## LISTED ENTRIES

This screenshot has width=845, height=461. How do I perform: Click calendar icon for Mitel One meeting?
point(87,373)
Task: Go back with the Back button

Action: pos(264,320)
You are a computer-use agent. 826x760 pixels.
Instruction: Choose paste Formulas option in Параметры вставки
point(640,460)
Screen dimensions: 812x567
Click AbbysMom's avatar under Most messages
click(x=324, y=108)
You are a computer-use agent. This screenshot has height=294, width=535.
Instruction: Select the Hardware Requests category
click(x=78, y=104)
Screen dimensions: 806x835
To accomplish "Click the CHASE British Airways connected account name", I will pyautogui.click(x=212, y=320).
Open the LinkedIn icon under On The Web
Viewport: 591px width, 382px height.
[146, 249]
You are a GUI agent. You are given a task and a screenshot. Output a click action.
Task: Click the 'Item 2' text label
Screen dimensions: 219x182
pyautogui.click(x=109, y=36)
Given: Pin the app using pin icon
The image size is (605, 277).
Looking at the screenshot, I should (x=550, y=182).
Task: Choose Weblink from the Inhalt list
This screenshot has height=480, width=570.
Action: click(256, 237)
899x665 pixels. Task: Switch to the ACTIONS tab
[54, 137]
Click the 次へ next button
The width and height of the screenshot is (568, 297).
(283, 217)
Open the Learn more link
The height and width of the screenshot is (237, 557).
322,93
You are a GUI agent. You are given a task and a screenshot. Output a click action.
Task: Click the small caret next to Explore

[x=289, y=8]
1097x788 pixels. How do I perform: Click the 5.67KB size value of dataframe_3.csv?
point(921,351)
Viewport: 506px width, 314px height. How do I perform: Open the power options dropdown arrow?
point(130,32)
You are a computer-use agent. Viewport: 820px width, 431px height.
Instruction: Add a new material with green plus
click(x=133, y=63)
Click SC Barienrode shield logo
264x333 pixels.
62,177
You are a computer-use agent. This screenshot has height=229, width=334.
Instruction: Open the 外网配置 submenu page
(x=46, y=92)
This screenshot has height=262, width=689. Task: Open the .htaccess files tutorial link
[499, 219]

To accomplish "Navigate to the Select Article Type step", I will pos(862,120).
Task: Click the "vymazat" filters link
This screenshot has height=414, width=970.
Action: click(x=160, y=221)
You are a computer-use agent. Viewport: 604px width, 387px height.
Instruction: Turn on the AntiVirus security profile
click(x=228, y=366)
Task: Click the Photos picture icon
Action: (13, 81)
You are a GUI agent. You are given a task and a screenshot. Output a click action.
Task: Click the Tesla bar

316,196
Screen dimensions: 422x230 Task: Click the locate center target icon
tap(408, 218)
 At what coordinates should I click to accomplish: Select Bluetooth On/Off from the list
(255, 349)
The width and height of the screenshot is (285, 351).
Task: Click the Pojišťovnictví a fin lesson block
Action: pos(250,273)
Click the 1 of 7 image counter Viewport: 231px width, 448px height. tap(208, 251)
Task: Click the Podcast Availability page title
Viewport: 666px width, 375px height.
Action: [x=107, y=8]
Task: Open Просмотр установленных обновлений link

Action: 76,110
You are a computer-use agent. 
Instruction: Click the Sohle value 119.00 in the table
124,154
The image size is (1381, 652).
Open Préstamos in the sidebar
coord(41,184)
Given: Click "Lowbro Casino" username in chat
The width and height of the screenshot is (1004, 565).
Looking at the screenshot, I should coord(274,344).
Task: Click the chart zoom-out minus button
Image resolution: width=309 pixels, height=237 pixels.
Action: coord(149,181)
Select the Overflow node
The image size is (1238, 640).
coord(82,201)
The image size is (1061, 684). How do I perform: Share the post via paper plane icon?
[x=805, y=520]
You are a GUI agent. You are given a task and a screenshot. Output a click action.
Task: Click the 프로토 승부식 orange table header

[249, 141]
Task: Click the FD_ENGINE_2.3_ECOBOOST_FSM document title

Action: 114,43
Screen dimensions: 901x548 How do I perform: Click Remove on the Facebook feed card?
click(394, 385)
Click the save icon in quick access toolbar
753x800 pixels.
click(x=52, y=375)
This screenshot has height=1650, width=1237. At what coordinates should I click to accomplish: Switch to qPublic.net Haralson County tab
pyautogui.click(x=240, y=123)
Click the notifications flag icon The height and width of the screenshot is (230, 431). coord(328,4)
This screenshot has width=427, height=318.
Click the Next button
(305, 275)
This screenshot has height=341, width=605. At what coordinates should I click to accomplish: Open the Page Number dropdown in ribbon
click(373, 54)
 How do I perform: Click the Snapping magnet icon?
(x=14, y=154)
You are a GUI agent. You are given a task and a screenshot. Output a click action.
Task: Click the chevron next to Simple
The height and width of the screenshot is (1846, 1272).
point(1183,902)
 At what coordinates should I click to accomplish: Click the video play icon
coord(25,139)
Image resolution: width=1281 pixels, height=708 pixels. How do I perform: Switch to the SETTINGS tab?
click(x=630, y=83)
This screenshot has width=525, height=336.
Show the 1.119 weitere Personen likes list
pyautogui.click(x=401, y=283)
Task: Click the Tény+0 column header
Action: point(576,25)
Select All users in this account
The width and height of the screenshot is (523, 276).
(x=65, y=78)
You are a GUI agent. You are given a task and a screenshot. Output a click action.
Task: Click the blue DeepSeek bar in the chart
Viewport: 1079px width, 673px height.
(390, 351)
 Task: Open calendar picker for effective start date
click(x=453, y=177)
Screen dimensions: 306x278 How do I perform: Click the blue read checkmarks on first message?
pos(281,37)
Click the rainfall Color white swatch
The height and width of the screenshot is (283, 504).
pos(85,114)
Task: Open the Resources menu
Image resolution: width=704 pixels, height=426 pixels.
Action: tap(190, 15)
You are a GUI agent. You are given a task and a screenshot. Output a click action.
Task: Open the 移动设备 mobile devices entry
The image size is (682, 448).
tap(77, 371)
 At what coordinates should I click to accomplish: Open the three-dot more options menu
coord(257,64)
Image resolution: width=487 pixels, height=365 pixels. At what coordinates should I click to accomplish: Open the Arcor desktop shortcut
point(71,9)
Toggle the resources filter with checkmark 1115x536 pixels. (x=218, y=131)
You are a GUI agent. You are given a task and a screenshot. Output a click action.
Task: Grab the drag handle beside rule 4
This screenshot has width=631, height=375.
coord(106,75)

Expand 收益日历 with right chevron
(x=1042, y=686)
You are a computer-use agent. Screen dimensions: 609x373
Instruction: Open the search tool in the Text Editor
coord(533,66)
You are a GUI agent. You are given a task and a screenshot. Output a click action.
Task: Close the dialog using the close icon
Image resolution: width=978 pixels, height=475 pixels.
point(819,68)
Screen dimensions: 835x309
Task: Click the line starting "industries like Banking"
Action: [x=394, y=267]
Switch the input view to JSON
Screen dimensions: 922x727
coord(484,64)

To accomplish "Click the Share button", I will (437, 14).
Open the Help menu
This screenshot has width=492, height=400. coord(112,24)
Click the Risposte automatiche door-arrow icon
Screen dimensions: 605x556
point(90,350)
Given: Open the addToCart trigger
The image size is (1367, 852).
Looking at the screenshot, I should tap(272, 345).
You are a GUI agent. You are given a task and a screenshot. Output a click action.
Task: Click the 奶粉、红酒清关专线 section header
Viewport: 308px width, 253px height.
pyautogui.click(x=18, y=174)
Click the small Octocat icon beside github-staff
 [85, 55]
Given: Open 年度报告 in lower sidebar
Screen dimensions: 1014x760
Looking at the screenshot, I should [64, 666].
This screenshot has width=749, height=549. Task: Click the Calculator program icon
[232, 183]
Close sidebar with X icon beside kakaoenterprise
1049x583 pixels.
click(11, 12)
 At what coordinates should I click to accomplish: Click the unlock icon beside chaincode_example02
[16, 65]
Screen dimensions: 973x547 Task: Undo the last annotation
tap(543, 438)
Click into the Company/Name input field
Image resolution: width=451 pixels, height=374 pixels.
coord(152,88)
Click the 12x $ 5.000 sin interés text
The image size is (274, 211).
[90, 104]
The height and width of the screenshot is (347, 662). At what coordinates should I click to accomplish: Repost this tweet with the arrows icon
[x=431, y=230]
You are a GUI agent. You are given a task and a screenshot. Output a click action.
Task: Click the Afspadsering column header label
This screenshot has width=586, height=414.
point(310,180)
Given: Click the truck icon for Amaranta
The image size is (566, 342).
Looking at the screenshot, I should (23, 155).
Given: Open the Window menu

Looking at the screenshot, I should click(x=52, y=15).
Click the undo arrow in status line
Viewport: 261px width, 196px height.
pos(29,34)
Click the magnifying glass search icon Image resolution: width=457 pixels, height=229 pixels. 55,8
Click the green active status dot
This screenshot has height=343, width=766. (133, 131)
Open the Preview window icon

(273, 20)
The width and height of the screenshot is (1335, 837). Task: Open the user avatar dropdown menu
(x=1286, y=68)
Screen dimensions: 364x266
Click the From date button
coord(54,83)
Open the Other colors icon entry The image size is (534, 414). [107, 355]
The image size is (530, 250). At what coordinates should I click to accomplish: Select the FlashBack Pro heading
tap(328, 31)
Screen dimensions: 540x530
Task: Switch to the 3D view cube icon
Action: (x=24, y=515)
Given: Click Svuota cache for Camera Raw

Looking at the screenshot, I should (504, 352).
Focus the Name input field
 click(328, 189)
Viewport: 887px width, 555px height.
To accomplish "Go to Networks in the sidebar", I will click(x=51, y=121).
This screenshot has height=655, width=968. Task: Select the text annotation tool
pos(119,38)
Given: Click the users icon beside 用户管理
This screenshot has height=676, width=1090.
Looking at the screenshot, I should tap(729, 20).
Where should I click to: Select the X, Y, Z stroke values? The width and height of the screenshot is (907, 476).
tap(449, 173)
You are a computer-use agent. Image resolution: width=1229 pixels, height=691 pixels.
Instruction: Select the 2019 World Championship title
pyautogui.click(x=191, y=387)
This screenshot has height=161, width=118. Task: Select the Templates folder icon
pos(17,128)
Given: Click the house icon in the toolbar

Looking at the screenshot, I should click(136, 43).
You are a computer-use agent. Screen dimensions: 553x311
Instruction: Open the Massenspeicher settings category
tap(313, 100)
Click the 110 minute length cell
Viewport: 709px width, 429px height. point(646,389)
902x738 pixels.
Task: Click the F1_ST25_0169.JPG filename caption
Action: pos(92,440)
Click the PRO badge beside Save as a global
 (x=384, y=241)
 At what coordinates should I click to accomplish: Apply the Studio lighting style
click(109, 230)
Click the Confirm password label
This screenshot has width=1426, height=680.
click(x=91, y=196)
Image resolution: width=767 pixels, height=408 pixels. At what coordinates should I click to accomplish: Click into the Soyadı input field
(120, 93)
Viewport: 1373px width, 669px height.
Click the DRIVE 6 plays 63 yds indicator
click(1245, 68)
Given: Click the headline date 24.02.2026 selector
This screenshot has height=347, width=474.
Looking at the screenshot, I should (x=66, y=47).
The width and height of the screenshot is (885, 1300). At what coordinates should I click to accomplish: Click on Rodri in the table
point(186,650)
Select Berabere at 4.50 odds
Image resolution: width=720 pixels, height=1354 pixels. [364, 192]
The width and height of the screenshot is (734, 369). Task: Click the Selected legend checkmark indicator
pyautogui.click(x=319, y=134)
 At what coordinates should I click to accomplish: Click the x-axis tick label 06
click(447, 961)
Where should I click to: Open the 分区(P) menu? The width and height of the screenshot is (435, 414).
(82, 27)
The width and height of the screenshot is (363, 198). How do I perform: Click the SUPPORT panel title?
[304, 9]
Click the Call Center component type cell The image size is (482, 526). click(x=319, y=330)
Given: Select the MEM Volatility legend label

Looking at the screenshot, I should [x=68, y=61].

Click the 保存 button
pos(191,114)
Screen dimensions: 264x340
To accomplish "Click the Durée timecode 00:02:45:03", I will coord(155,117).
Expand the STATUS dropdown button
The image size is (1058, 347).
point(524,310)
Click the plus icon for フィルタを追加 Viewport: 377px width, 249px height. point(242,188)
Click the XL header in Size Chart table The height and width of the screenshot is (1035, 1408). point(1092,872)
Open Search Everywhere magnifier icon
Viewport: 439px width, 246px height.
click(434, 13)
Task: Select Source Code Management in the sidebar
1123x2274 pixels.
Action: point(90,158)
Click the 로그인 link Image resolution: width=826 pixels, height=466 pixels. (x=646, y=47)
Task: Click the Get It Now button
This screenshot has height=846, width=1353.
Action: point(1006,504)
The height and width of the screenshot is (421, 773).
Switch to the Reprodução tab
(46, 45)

## WORK ORDER
Reproduce the lines of the entries above from the one with "Instruction: Open the Massenspeicher" to the one with "Viewport: 1373px width, 669px height.", both included, exactly and without any other line.

## SOLUTION FOR THIS PROBLEM
Instruction: Open the Massenspeicher settings category
tap(313, 100)
Click the 110 minute length cell
Viewport: 709px width, 429px height. point(646,389)
902x738 pixels.
Task: Click the F1_ST25_0169.JPG filename caption
Action: pos(92,440)
Click the PRO badge beside Save as a global
 (x=384, y=241)
 At what coordinates should I click to accomplish: Apply the Studio lighting style
click(109, 230)
Click the Confirm password label
This screenshot has width=1426, height=680.
click(x=91, y=196)
Image resolution: width=767 pixels, height=408 pixels. At what coordinates should I click to accomplish: Click into the Soyadı input field
(120, 93)
Viewport: 1373px width, 669px height.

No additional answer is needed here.